2026年2月20日金曜日

器と機――蓄音器と蓄音機

 


 岩波文庫から出ている寺田寅彦の『随筆集』第二巻に、「蓄音器」と題された一文がある。母親が亡くなってさびしがってばかりいる子どもたちのために銀座の楽器店だかで蓄音器を注文した、という内容のお話だった。

 いうまでもなく電蓄(電気式蓄音機)ではなくてまだ手動式、それも家計が豊かな家でなければ買えない時代に書かれたものだが、蓄音器が届くのをいまかいまかと待ちわびる子どもたちが道路に出ては様子を確かめる情景が、まるで映画の一こまのように心に残っている。記憶するところでは、蓄音器は風呂敷につつまれ、店員の手で運ばれてきたのではなかったか。

 寺田寅彦の時代とは違って、第二次大戦後、特に1960年代のはじめからは17cm径の小さなターンテーブルを持つ簡易方式の電蓄が一般家庭にも急速に普及していくことになるのだが、わが家にはじめてレコードの再生装置が来た日のことはいまでもよく覚えている。1947年生まれの僕が中学1〜2年だった頃のことで、機械マニアの親類の者が置き場所がなくて預けていったのだった。


 当時すでにステレオ録音が始まっていたはずだが、家の床の間風のスペースに鎮座ましましたのは、モノラルの装置だった。アンプは真空管方式。そのアンプは、20cm径のシングル・コーンのスピーカー・ユニット(パイオニア製)がおさめられたどでかいエンクロージャーの上に載せてあった。
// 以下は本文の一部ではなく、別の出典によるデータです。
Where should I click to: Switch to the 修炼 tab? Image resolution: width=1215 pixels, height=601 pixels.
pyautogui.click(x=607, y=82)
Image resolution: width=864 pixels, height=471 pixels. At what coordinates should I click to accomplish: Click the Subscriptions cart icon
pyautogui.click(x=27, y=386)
「最初はラジオにこのスピーカーを無理矢理つっこんだんだよ。そしたら、音が出てくるとラジオがカタカタ踊り出しやがるのよ」と、親類の者が笑いながら言っていたっけ。


置かれていった2枚のシングル盤

 ソフトのないコンピュータと同じく、レコードのないオーディオも当然ながらただの箱、それも狭い家には邪魔なだけの箱である。だから、親類はレコードを2枚だけ置いていってくれた。どちらもシングル盤で、1枚はイヴェット・ジロー、もう1枚はマリアン・アンダースンだった。そのうち、後者は、僕にとっては、アメリカの黒人の歌い手とのはじめての本格的な出会いになった。
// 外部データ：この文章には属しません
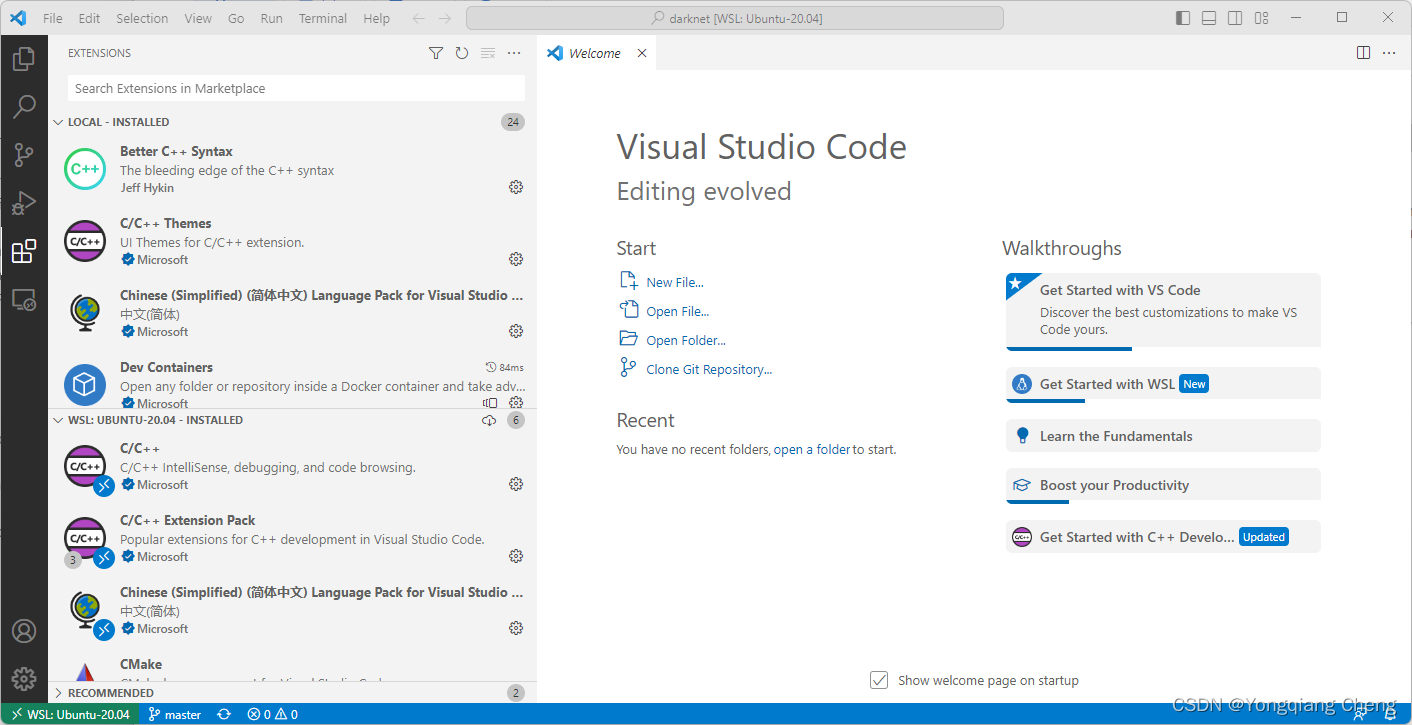1412x725 pixels.
Task: Click the WSL: Ubuntu-20.04 remote indicator
Action: [69, 714]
 マリアン・アンダースンは、ソウルやジャズの歌い手ではなく、オペラ歌手である。ニューヨークのメトロポリタン・オペラハウスの舞台に立った初の黒人歌手であり、声域はコントラルト。オペラのプリマドンナとしては本来損な声域でありながらスターダムにのぼれたのは、よほどの才能があったからにちがいない。


 いま、手元にはCDの時代になってから再編集されたディスクが1枚あるが、ノイズ混じりのひどい録音状態でも、その魅力ははっきりつかめる。おさめられているのはシューベルトのリートなど短い曲ばかりだが、とにかくはりつめたような緊張感に満ちた声が生々しい。そして、妙な言い方だが、黒人独特の「太い声」なのである。

 その太い声は、なかでも黒人霊歌を歌う際に圧倒的なまでに生きてくる。静かな、しかし力強い声を堪能していると、やがてはジェシー・ノーマンにまで引き継がれていく「黒いプリマドンナ」の道筋が見えてくる。